Selon le rapport, ce nombre continuera de diminuer au fur et à mesure que le conseil passe au travers sa liste d’attente des écoles ayant demandé la fermeture d’une salle d’isolement.

« C’est un pas dans la bonne direction. J’espère que cela indique une prise de conscience accrue et un réel désir de faire mieux. »

— Une citation de  Trish Bowman, présidente-directrice générale d'Inclusion Alberta

Toujours selon le rapport, la plupart des salles d’isolement se trouvent dans des écoles qui ont des programmes spécialisés pour élèves ayant des besoins complexes ou ayant un retard de développement.

Selon les règles en place au Conseil des écoles publiques d’Edmonton, un élève peut choisir d’aller dans une salle d’isolement seulement si cette mesure fait partie des stratégies de son plan individuel de soutien comportemental, un plan créé en collaboration avec la famille de l’élève.

Une salle d'isolement dans une école.

Plusieurs partenaires du système scolaire en Alberta ont accueilli avec enthousiasme le retour des salles d’isolement.

Photo : Inclusion BC

Trish Bowman critique cette stratégie de gestion du comportement.

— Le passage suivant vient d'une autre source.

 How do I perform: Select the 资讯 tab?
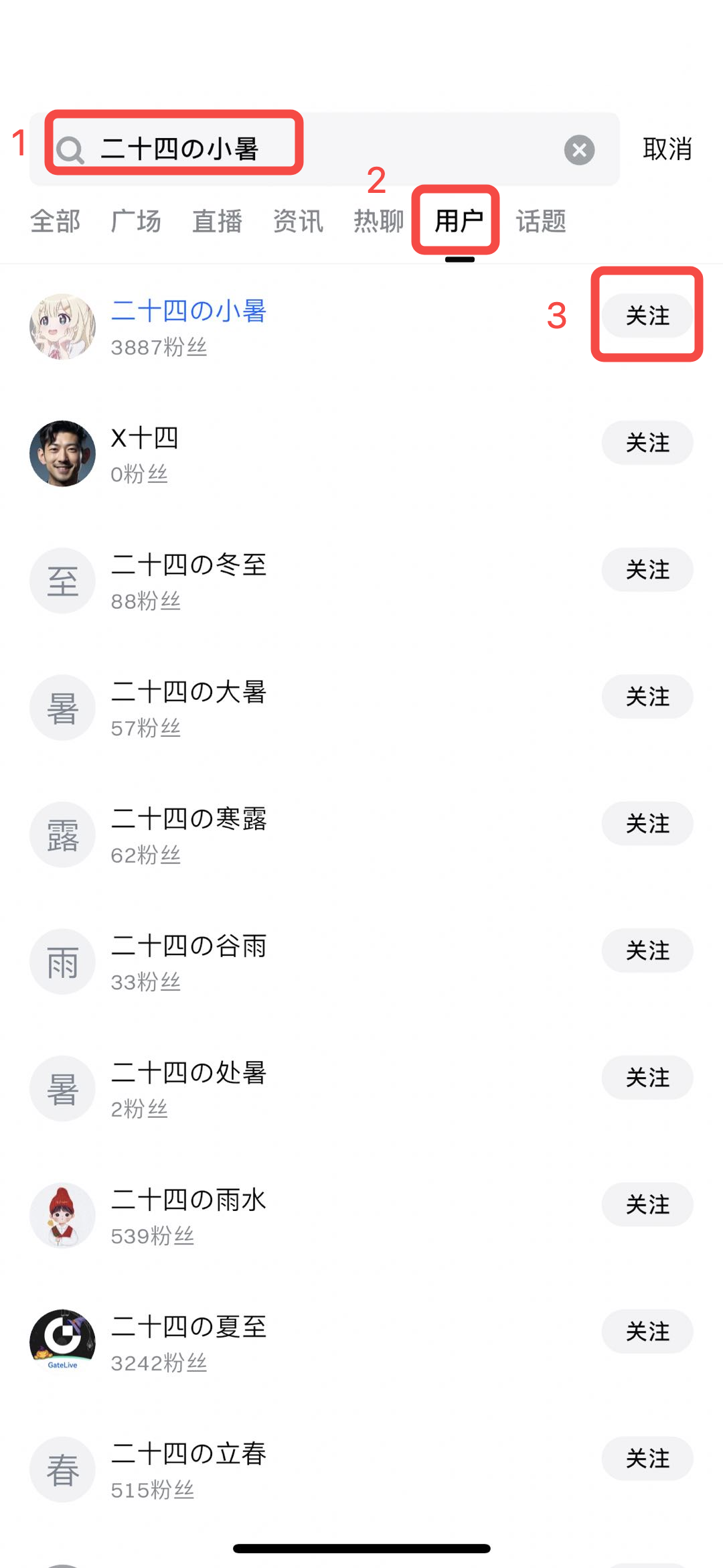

Quand les stratégies d’apaisement sont inefficaces et qu’un élève doit être retiré de la classe, une salle sensorielle ouverte est plus appropriée qu’une salle d’isolement verrouillée, pense-t-elle.

Le rapport du Conseil des écoles publiques d’Edmonton sera discuté lors d’une réunion mardi. Le conseil a refusé de le commenter avant la rencontre.

Des normes encore à finaliser

Ce rapport arrive au moment où la province cherche à mettre au point un nouvel ensemble de normes sur l’utilisation des salles d’isolement. Celles-ci devraient être prêtes d’ici la fin du mois d’octobre.

Le gouvernement conservateur a levé l’interdiction de la pratique imposée par le précédent gouvernement néo-démocrate quelques jours avant son entrée en vigueur le 3 septembre.

La décision des conservateurs était soutenue par le Conseil des écoles publiques d’Edmonton qui jugeait que l’interdiction allait trop loin et limitait la capacité d’un enseignant à gérer en toute sécurité les situations de crise dans sa classe.